The study was designed to examine the influence of audio – aero tactile integration on speech perception using an open choice task. Each participant`s perception was assessed using randomized presentation of 6 possible combinations of auditory only and congruent and incongruent auditory and aero-tactile stimuli of English syllables – /pa/, /ba/, /ga/ and /ka/. Participant heard 32 times of 8 tokens of each syllable without air ﬂow, and 32 tokens of each syllable with air ﬂow generated from the underlying sound ﬁle, for a total of 256 tokens. Length of time per token is per participant 6.5 seconds on average. Once the initial protocol was done, participants were seated in a sound- attenuated booth wearing a sound isolating headphone (Panasonic Stereo Headphones RP-HT265). They were presented with the auditory stimuli via headphones at a comfortable loudness level through an experiment designed in PsychoPy software (Peirce 2007 & 2009). Tactile stimuli were delivered at the suprasternal notch via the air pump placed aiming at the subject`s neck at a pressure of ~7 cm H₂0, fixed at ~2.2cm from the skin surface. The back of the hand was chosen because it is a location where participants typically receive no direct airflow during their own speech production. Participants Integrated perception was estimated by asking them to type out the perceived syllable into the experiment control program that indicated whether the answer is correct or not based on the software-provided expected outcome.
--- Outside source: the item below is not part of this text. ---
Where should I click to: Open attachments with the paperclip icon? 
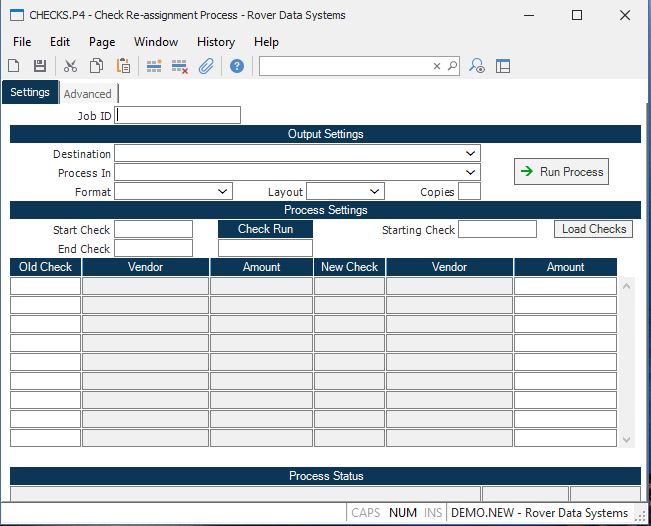point(206,66)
Participants were told that they might experience some noise and unexpected puffs of air along with syllables, consisting of a consonant and a vowel, during the task. Participants were asked to type down the syllables that they heard, and push enter key to record their responses. Since the experiment part of the study, requiring active listening, lasted about 20 minutes of the total procedure, participants could take short listening breaks if they required one. Researcher stayed inside the experiment room with the participant during the experiment to monitor if placement is not disturbed and to ensure that participants are comfortable.

4.5 Data Analysis

From the forty-four participants, who took part in the study, data of thirty-four (34) participants who fit in the inclusion criteria, were analyzed to answer the research question. Initially, data was entered and sorted in Microsoft Excel 2016 spreadsheet. 32 repetitions were extracted for each staircase and statistics were run on the last SNR which is at 80% accuracy level. Descriptive statistics were run initially.

Box plots were used to plot to visualize variation of SNR with place of articulation (graphs).
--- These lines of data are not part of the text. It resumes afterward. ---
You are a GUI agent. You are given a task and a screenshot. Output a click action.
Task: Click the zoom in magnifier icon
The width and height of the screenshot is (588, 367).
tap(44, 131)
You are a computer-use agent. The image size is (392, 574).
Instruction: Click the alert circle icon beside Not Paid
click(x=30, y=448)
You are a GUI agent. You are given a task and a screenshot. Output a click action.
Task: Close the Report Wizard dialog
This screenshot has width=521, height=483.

Variation of SNR with audio only and audio-tactile condition for each target stimuli was plotted using a boxplot (graph).

Generalized linear mixed-effects models (GLMM), seen in the R-formatted (R Core Team, 2016), were run on the interaction between aspiration [aspirated (‘pa’ and ‘ka’) vs. unaspirated (‘na’ and ‘ga’) stops], place [labial (‘pa’ and ‘ba’) vs. velar [‘ga’ and ‘ka’], and artificial air puff (present vs. absent).

Model fitting was then performed in a stepwise backwards iterative fashion, and models were back-fit along the Akaike information criterion (AIC), to measure quality of fit. This technique isolates the statistical model that provides the best fit for the data, allowing elimination of interactions in a statistically appropriate manner. The final model was:

SNR ~ place * manner + (1 + (place * manner) | participant)

In this model, the SNR at 80% accuracy was compared to the fixed effects. These included: 1) Place of articulation (labial vs. velar), 2) manner of articulation (voiced vs. voiceless), 3) the interaction of place and manner, and 4) The full-factorial random effect covering place and manner of articulation by participant.